BRIEF: The line containing "Given: Collapse the Next week group" and every line after it, through the end of the records below, are to be reproduced exactly, with the pictures left out.

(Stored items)
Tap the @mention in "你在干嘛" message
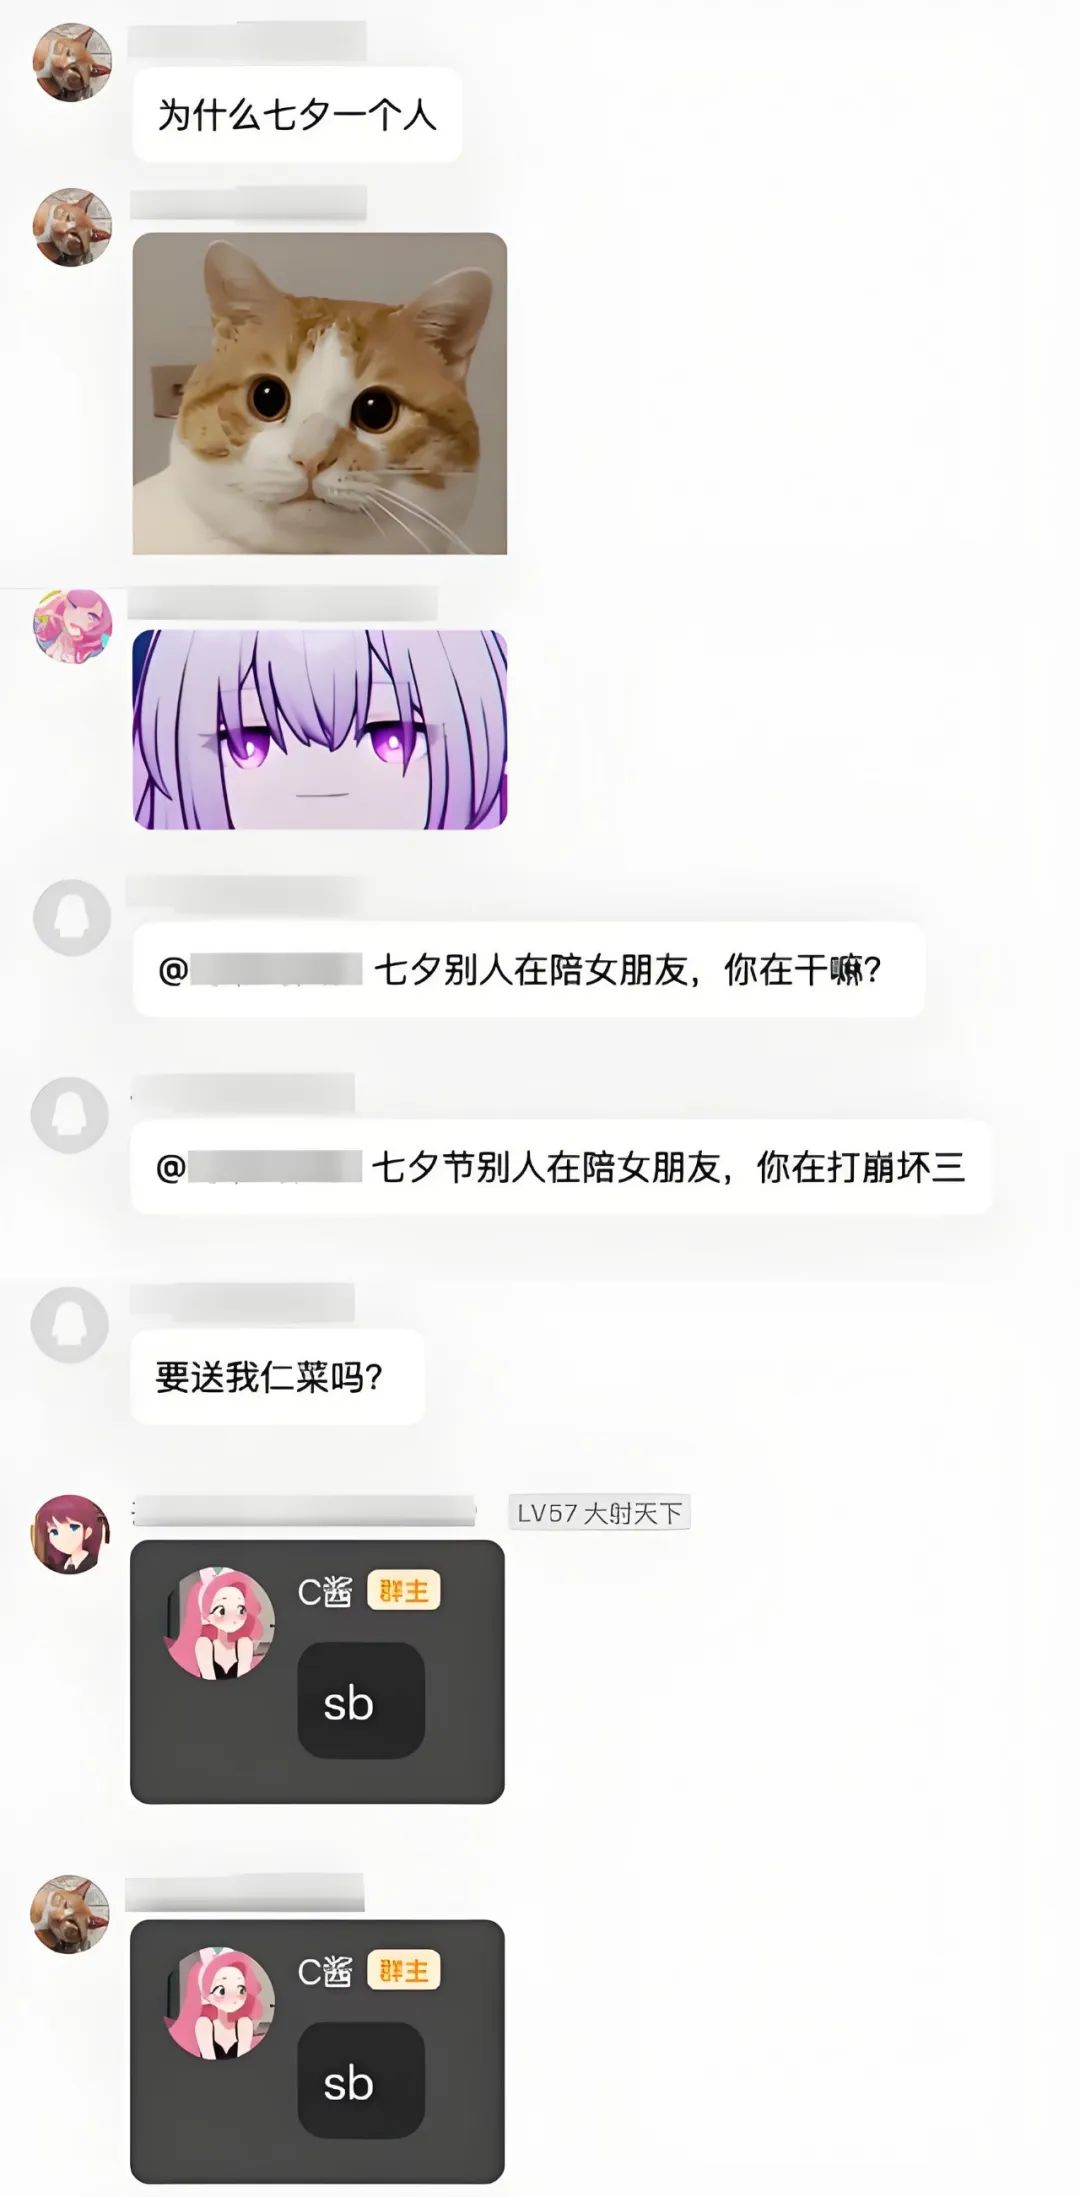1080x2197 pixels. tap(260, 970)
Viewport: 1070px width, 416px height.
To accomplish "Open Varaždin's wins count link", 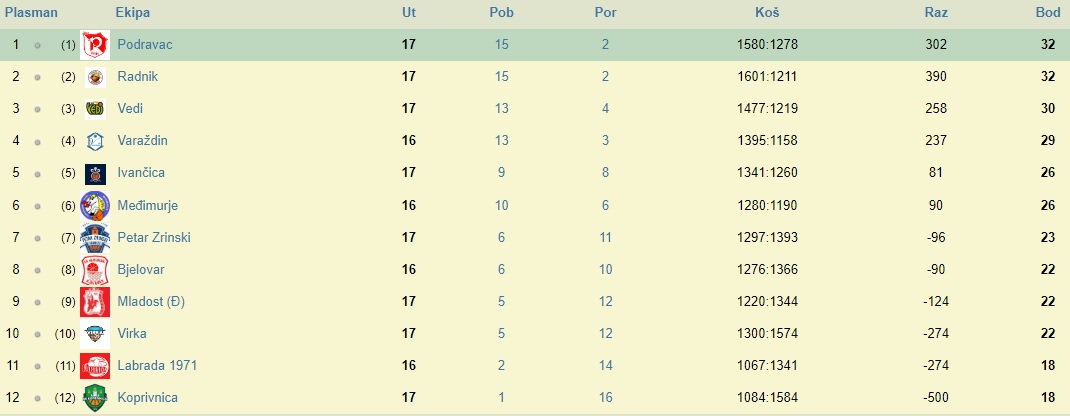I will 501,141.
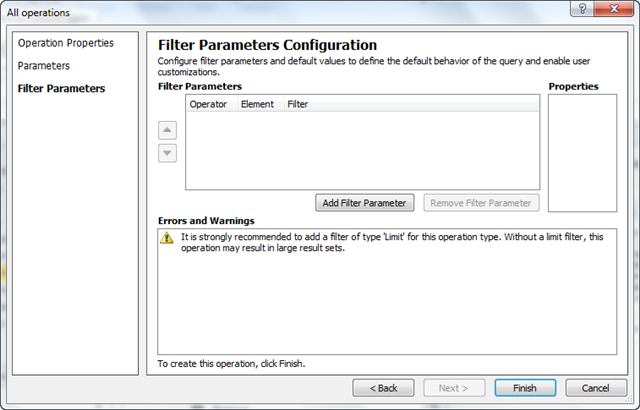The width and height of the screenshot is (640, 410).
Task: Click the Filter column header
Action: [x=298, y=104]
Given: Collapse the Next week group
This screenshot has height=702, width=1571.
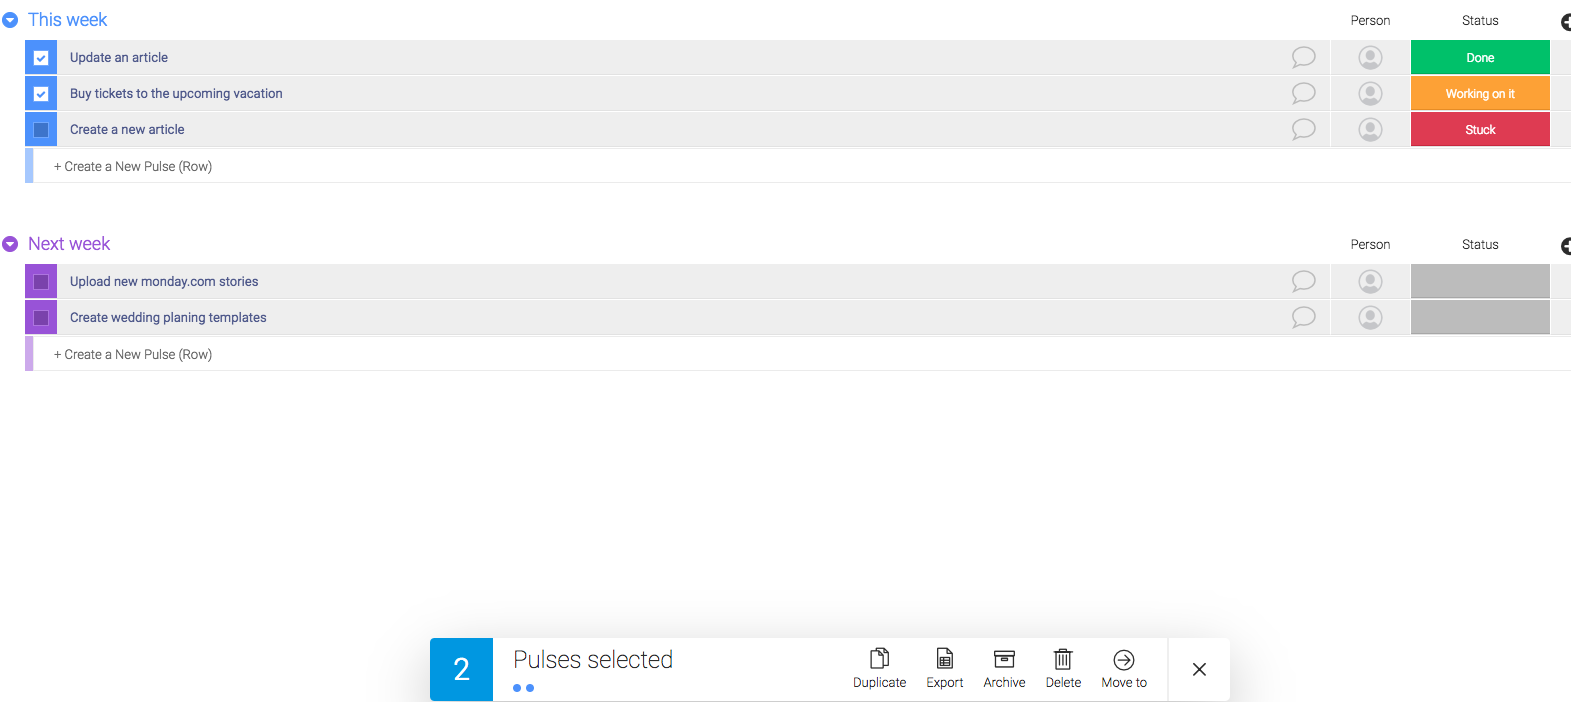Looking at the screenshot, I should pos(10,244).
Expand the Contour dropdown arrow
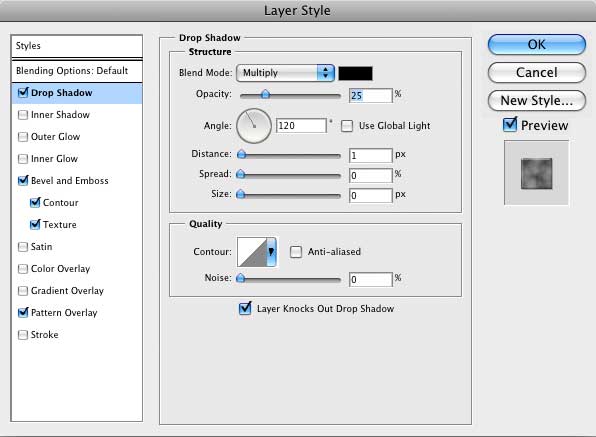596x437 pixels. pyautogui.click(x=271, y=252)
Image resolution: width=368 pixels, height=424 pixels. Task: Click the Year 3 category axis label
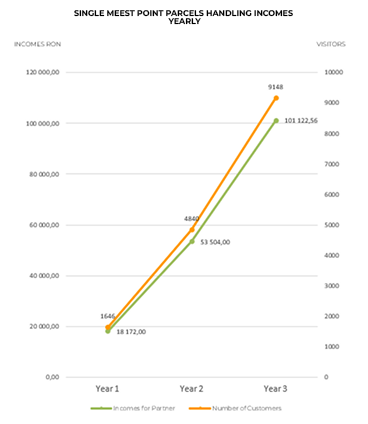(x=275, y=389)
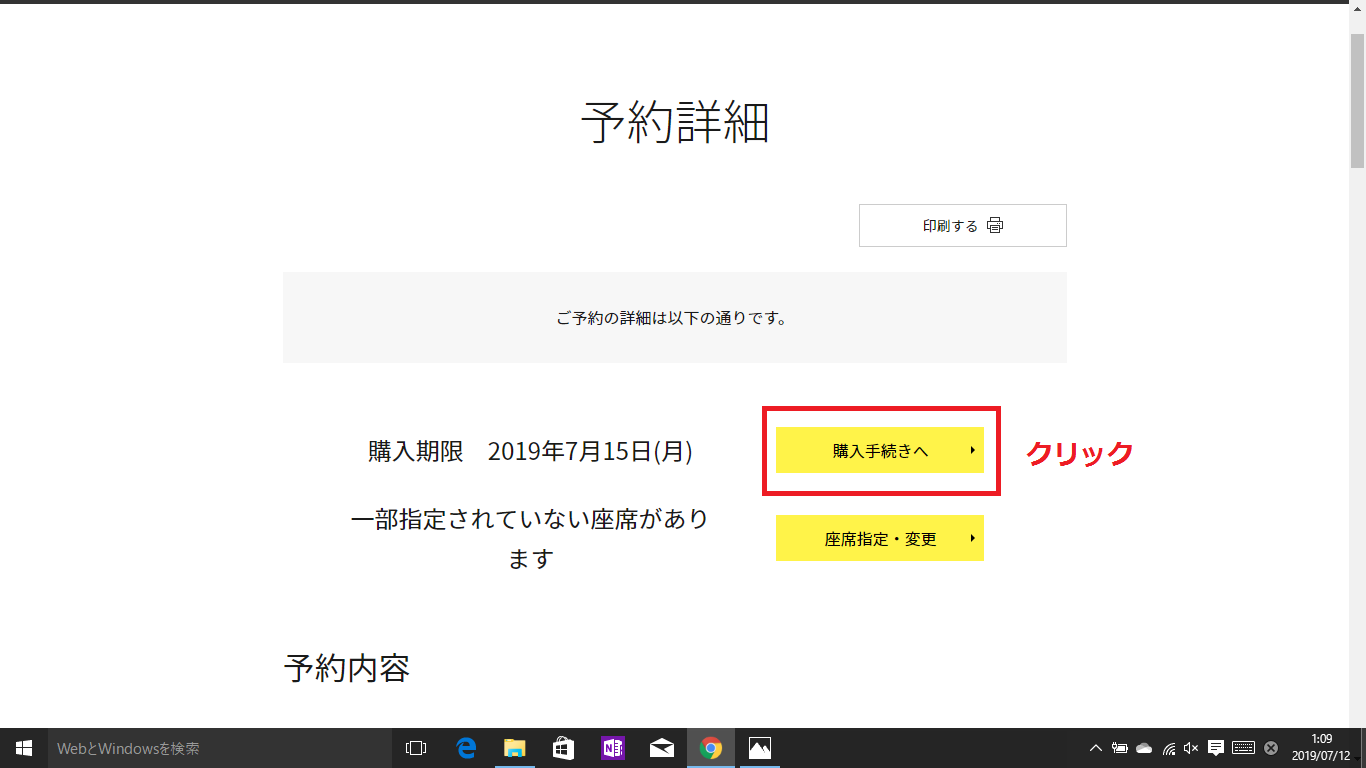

ANSWER BOX:
Given: Collapse the Next week group
This screenshot has height=702, width=1571.
Looking at the screenshot, I should pos(10,244).
Expand the Contour dropdown arrow
596x437 pixels. pyautogui.click(x=271, y=252)
Image resolution: width=368 pixels, height=424 pixels. Task: Click the Year 3 category axis label
(x=275, y=389)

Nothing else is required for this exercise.